Purpose:To explore the relative contribution of intrapersonal factors (demographic data, sexual history, and self-efficacy for contraception) and partner factors (perceptions of support from sexual partners for contraception, and relationship power) to contraceptive behaviors among sexually active female adolescents in Taiwan.
Design:A cross-sectional design. Female adolescents who have had a steady male sexual partner in the past 3 months (N= 375) were recruited as participants.
Methods:Questionnaires including demographic data, sexual history, contraceptive behavior, self-efficacy for contraception, perceptions of support from sexual partner for contraception, and perceptions of relationship power were submitted anonymously for this study.
Findings:Participants who had their first sexual experience at less than 14 years of age and were from one-parent families had the least comprehensive contraceptive behavior than did other participants. Number of steady sexual partners was significantly negatively correlated with contraceptive behavior. Self-efficacy, perceptions of support from sexual partner for contraception, and relationship power all were positively correlated with contraceptive behavior. The important explanatory variables of contraceptive behavior were self-efficacy, age of first sexual intercourse, intervals between sexual intercourse, and perceptions of support from sexual partner for contraception. These accounted for 39.1% of variance in contraceptive behavior.
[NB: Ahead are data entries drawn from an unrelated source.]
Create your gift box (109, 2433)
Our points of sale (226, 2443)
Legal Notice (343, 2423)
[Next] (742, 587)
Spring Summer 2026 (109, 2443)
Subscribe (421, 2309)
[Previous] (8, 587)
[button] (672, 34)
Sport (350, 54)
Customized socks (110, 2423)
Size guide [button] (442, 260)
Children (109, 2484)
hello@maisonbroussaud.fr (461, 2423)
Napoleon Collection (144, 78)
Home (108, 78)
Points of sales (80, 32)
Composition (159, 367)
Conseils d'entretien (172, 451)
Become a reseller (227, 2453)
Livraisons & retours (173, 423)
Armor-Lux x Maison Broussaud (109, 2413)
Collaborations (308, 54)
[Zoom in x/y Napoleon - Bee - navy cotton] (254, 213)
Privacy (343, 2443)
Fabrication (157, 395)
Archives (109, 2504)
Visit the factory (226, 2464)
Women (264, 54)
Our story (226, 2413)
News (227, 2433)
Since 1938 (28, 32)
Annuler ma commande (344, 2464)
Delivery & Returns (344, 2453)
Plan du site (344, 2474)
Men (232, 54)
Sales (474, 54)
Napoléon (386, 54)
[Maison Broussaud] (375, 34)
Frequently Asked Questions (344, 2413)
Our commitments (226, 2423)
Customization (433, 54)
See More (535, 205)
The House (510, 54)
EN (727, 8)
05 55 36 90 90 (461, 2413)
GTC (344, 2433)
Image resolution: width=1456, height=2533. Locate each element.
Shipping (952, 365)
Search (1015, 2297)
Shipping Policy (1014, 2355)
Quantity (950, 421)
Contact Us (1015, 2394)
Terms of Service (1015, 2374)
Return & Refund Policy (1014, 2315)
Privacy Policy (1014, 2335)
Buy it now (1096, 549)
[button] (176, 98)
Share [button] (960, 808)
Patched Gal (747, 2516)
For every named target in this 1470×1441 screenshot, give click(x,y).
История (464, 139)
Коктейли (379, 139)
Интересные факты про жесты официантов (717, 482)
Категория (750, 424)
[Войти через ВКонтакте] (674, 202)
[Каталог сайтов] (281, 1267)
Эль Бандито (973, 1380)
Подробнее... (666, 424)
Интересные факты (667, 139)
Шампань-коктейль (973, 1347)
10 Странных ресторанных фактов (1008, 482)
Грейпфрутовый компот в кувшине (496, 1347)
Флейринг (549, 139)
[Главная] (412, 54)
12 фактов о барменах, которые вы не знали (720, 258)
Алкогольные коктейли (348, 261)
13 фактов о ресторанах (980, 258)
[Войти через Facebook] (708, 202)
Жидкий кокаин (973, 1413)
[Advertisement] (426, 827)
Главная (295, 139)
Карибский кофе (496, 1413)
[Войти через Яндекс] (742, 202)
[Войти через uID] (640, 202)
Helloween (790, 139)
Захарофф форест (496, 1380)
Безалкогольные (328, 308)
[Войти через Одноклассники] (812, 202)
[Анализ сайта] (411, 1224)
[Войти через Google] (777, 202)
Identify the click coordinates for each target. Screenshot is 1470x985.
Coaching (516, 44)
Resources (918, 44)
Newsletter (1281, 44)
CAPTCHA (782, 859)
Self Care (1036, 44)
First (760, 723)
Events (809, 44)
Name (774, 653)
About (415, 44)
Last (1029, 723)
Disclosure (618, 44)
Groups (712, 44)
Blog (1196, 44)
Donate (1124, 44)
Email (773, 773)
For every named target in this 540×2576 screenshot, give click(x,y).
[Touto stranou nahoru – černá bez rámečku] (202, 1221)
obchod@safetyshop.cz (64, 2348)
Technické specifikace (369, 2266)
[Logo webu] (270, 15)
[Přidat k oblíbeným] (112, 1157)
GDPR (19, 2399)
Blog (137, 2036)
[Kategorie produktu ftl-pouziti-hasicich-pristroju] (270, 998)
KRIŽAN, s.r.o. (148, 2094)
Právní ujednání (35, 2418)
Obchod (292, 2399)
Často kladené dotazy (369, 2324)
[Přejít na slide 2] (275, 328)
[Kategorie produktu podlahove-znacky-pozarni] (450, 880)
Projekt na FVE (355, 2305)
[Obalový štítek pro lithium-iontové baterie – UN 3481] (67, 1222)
Conclusions:Intrapersonal factors (self-efficacy, age of first sexual intercourse, and intervals between sexual intercourse) were more important than were partner factors (perceptions of support from sexual partners for contraception and relationship power) in influencing contraceptive behavior among sexually active female adolescents in Taiwan.
Clinical Relevance:Intervention to increase contraceptive behavior among female adolescents should be focused more on intrapersonal factors than on partner factors.